As I typically consider my meditations to be time dedicated to listening to God and receiving his light, it’s quite possible that he was the voice that came through.  I’ve also had the imagining that it was a distant ancestor of the Lee family that came to me as if to remind me of the significance of our centuries-old family motto.  Whatever the case may be, it filled my soul with light and warmth and left me in a profound state of gratitude.  It also sparked what I want to say next…

Regarding self improvement, on whatever scale you may be implementing it, please don’t ever let my words or the words of others leave you feeling as if you’re broken.  After all, our cracks and chips are where so much of our character lies.  I am a firm believer that the human design is indeed flawless, but the human condition is far from it.  If we were all perfect, this would be a place straight out of a creepy horror movie.  Yes, we should always be working on ourselves.  I also believe whole heartedly in practicing a wholesome discipline but we can’t let that keep us locked in an existential crisis all the time.  We have to embrace all parts of ourselves, even those that we know will evolve as we grow.  Even the parts of us that we yearn to change or let go of, we must embrace them as they are part of us.  Doing so brings an inner peace like no other, and it creates the runway for a much smoother departure.

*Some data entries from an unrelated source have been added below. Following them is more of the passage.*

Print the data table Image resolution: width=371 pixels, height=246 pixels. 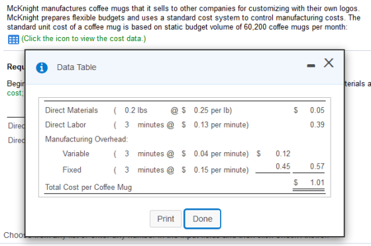point(166,219)
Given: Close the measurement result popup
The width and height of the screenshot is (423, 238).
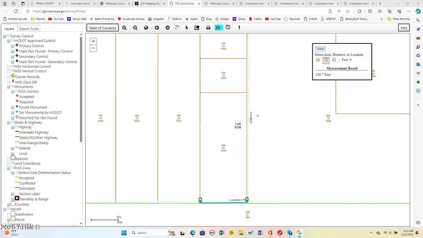Looking at the screenshot, I should 320,49.
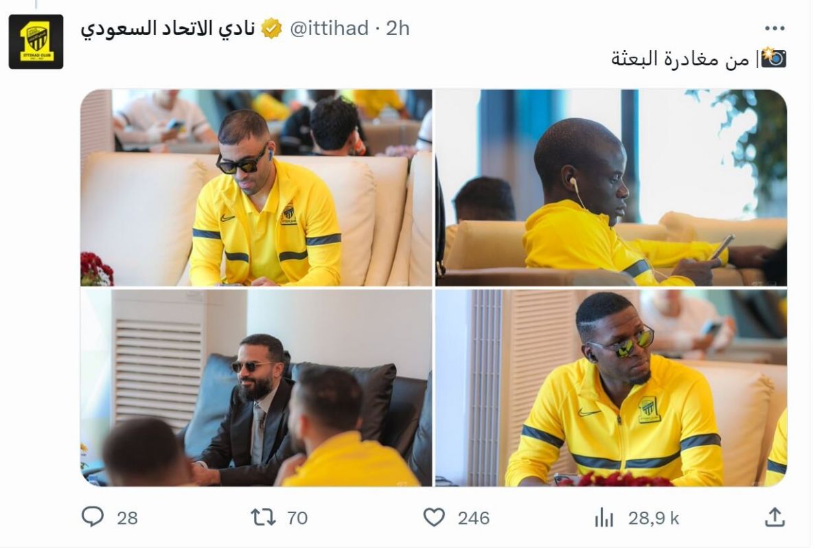
Task: Share the tweet via upload arrow icon
Action: point(775,517)
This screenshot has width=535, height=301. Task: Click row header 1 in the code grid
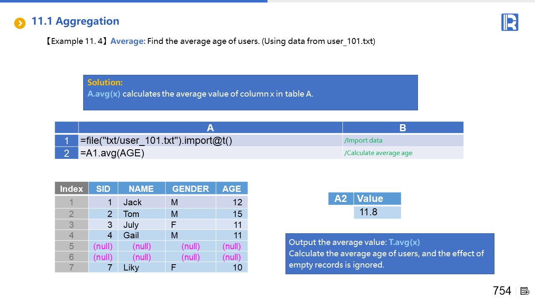(x=66, y=140)
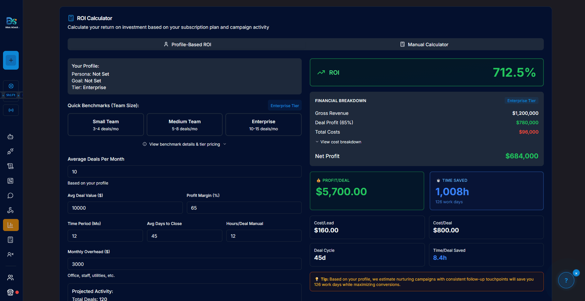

Ne Incautus Futuri.  These words carry great weight within me.  So much so, they are tattooed in my skin along with the Lee Family Coat of Arms.  They are with me in the present as a reminder of how my actions will affect the future.  That right there is the key… the balance.  Don’t get consumed by the present to the point that you lose sight of the future.  The same goes for those that are fixated solely on the future while they avoid a more difficult time in the present.  One isn’t possible without the other, just as light would be nothing without darkness.

So, just as that voice reminded me, I hope this serves as a reminder that the future is nothing to worry about.  Remember, anxiety is nothing more than the anticipation of future events, and therefore is a pointless activity.  Instead, let your thoughts of the future shape your daily endeavors.  If you are in control of the present, than you can build the future that you desire.  Just don’t lose sight of either one.

What role does the future play in your life?